En France, c’est l’Etat qui finance les candidats, avec les cotisations des militants et les dons limités des citoyens. Sans compter les centaines des micro-partis, aimable euphémisme pour des pompes à finances électorales. Tous les partis se font prendre régulièrement les doigts dans le pot de confiture. Aux Etats-Unis, l’argent public ne couvre que le quart des budgets électoraux, mais la plupart des candidats y renoncent pour ne pas devoir limiter leurs dépenses. Pour gagner des voix, les candidats doivent taper les contribuables et les entreprises. L’imagination des politiciens pour trouver du fric est sans limites. Pour tourner les limitations de la loi, les candidats ont créé des comités de parti, les Political Action Comités (PACs), pour recueillir sans limite les gros chèques. En principe, les PACsne peuvent donner que 7 300 dollars à un candidat, 15 000 dollars à un parti et 10 000 dollars aux associations politiques. Il suffit de multiplier les PACs et les contributions s’envolent! Il y a aussi les dons discrets de milliardaires étrangers. Tous les présidents américains ont utilisé ces pompes à finances électorales. Et tous ont grassement récompensé leurs fidèles donateurs. Selon le site OpenSecrets, 80% des gros donateurs d’Obama en 2008 ont reçu des postes-clé dans l’administration. Parmi les récompenses les plus scandaleuses, le pardon de Bill Clinton au roi du pétrole Marc Rich, réfugié en Suisse pour échapper au fisc, qui avait gagné des milliards en vendant du pétrole iranien, malgré l’embargo, dont il avait fait profiter son ami Clinton.

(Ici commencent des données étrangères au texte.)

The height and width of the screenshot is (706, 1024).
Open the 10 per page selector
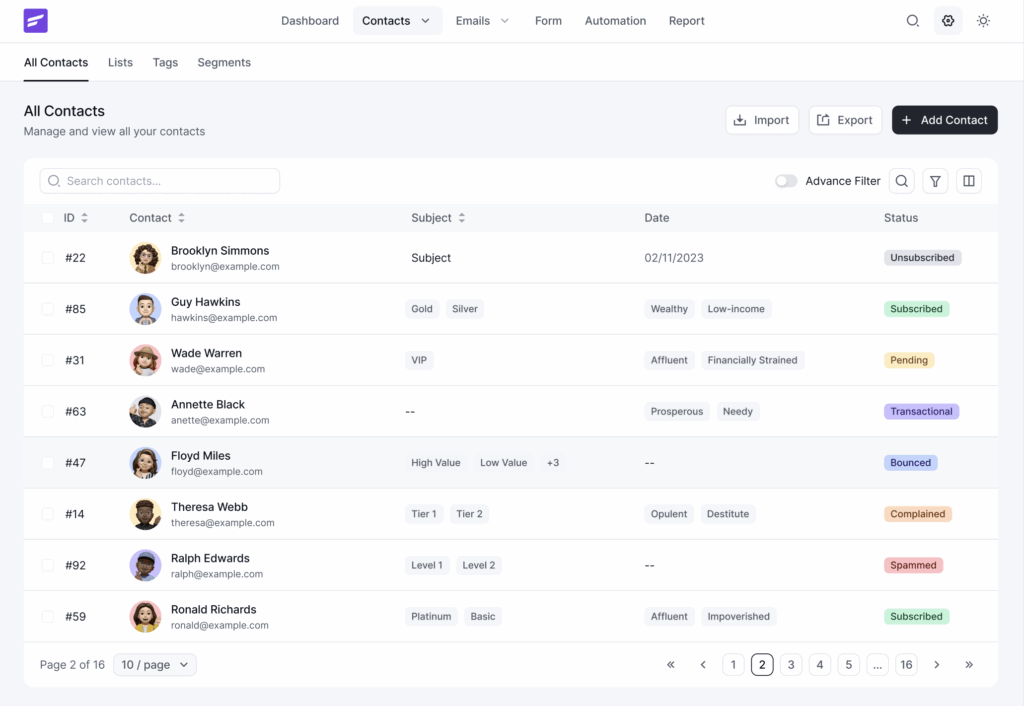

Menant campagne dans son bus électoral, Hillary Clinton, dans un bel élan, a déclaré la guerre à l’argent gris: «Nous devons nous occuper des dysfonctionnements de notre système politique et éliminer l’argent non déclaré, une fois pour toutes, et même s’il faut modifier la Constitution». Noble intention, mais Hillary refuse de donner les noms des lobbyistes qu’elle a chargé de récolter de l’argent pour sa campagne. Selon la loi, personne ne peut obliger un candidat à révéler qui le finance. En 2012, tout ce que Obama avait rendu public, c’étaient les catégories de lobbyistes: entre cinquante et cent mille dollars; entre cent mille et deux cents mille; entre deux cents mille et un demi-million; enfin, au-dessus d’un demi-million de dollars. Au-dessus, c’est combien: 10, 20 millions? Hillary devrait peu-être rendre hommage à Benjamin Franklin, l’un des Pères fondateurs de l’Amérique, qui disait: “Rien n’est plus doux que le miel, sauf l’argent.”